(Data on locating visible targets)
__________

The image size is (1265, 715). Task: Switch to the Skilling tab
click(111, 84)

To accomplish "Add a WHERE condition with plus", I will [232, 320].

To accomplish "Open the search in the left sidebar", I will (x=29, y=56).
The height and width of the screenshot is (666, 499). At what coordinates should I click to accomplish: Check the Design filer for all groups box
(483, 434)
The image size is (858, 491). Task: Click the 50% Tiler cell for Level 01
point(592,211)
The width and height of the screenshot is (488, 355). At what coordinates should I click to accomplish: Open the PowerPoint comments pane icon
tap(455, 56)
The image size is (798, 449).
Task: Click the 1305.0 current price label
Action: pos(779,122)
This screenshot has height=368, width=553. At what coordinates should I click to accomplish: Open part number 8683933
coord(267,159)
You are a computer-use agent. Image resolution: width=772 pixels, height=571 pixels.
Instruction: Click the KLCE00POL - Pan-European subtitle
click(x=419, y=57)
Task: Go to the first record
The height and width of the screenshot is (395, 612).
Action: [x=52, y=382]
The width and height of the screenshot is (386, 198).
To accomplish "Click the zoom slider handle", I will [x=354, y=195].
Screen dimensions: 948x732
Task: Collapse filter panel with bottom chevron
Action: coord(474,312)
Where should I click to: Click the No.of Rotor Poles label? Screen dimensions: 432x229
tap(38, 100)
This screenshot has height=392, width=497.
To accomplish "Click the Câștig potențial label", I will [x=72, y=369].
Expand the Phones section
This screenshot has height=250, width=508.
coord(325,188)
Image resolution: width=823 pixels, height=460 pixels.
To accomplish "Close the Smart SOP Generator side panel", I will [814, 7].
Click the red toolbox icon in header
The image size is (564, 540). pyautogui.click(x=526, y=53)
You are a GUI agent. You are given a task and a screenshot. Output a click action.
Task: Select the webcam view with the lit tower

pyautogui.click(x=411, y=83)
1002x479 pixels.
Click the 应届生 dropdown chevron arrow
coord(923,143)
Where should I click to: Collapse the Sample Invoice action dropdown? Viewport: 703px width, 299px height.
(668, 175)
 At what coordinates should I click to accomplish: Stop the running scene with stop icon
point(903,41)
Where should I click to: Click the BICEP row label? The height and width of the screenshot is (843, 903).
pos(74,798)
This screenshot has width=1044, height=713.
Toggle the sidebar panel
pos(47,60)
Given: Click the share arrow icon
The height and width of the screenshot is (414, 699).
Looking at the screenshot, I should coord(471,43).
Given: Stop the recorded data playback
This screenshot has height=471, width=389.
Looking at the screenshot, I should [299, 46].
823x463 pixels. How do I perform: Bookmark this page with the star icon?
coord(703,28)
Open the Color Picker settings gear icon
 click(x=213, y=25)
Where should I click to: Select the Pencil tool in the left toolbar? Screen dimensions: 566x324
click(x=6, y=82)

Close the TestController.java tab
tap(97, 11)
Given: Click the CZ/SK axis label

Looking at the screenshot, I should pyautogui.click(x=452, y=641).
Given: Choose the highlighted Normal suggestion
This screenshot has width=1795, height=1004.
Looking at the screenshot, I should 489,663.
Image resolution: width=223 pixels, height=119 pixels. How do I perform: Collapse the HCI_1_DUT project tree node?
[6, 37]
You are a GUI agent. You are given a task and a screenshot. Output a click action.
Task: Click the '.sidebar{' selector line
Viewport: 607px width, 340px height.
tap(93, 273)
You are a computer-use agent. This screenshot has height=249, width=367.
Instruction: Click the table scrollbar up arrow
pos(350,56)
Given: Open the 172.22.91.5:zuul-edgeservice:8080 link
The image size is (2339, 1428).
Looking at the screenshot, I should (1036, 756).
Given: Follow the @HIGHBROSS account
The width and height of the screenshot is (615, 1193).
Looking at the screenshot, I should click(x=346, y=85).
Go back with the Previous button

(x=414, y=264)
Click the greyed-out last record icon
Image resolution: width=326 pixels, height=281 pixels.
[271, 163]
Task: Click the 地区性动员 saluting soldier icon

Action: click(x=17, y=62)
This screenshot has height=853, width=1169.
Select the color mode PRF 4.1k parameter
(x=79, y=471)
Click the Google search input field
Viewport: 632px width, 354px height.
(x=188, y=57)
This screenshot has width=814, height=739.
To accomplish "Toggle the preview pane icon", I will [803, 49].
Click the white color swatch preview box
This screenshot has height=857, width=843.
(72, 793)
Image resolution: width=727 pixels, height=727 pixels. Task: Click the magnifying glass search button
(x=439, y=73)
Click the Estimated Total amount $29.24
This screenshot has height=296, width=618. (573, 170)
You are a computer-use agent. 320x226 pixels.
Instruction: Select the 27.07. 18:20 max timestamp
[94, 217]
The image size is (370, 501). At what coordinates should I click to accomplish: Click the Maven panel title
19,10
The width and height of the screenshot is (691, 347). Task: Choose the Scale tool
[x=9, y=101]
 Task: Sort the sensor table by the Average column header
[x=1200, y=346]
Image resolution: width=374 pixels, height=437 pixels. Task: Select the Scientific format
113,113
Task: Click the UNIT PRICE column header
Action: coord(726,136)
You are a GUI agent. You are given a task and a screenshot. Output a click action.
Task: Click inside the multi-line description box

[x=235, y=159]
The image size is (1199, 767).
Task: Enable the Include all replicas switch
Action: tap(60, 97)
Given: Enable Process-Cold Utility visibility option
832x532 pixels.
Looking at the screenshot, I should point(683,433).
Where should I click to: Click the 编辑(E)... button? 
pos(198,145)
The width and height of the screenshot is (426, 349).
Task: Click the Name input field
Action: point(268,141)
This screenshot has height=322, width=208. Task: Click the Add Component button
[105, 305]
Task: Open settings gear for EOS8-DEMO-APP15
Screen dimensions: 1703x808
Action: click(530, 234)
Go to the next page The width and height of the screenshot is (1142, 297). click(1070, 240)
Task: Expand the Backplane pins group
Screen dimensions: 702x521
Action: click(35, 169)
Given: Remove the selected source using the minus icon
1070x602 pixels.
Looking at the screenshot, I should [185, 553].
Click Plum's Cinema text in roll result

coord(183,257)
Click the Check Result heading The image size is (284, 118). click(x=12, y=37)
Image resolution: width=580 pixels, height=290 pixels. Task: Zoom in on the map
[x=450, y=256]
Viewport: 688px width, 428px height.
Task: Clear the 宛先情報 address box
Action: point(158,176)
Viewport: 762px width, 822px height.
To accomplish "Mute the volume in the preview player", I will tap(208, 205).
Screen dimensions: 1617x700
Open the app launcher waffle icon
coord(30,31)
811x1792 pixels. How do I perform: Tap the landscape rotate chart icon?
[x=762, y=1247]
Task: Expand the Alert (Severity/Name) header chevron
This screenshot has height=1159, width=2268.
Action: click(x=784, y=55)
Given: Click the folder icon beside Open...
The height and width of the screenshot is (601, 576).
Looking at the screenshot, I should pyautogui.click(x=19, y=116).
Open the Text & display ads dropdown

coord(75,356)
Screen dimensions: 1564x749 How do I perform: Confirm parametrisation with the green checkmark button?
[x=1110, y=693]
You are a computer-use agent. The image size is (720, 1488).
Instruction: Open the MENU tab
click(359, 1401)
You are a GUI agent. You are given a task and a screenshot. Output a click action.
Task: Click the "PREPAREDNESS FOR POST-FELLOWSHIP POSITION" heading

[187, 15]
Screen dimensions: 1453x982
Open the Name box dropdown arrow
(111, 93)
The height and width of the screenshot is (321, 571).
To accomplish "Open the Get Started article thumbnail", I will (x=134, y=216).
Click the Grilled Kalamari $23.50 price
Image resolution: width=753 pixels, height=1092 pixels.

__________

*What you are asked to do*
Arrange everything in the listing from the line containing "Task: Expand the Alert" down to the end of the listing as a JSON list of strings, one string per line, with blank lines left out.

*Right answer*
[
  "Task: Expand the Alert (Severity/Name) header chevron",
  "This screenshot has height=1159, width=2268.",
  "Action: click(x=784, y=55)",
  "Given: Click the folder icon beside Open...",
  "The height and width of the screenshot is (601, 576).",
  "Looking at the screenshot, I should pyautogui.click(x=19, y=116).",
  "Open the Text & display ads dropdown",
  "coord(75,356)",
  "Screen dimensions: 1564x749 How do I perform: Confirm parametrisation with the green checkmark button?",
  "[x=1110, y=693]",
  "You are a computer-use agent. The image size is (720, 1488).",
  "Instruction: Open the MENU tab",
  "click(359, 1401)",
  "You are a GUI agent. You are given a task and a screenshot. Output a click action.",
  "Task: Click the \"PREPAREDNESS FOR POST-FELLOWSHIP POSITION\" heading",
  "[187, 15]",
  "Screen dimensions: 1453x982",
  "Open the Name box dropdown arrow",
  "(111, 93)",
  "The height and width of the screenshot is (321, 571).",
  "To accomplish \"Open the Get Started article thumbnail\", I will (x=134, y=216).",
  "Click the Grilled Kalamari $23.50 price",
  "Image resolution: width=753 pixels, height=1092 pixels."
]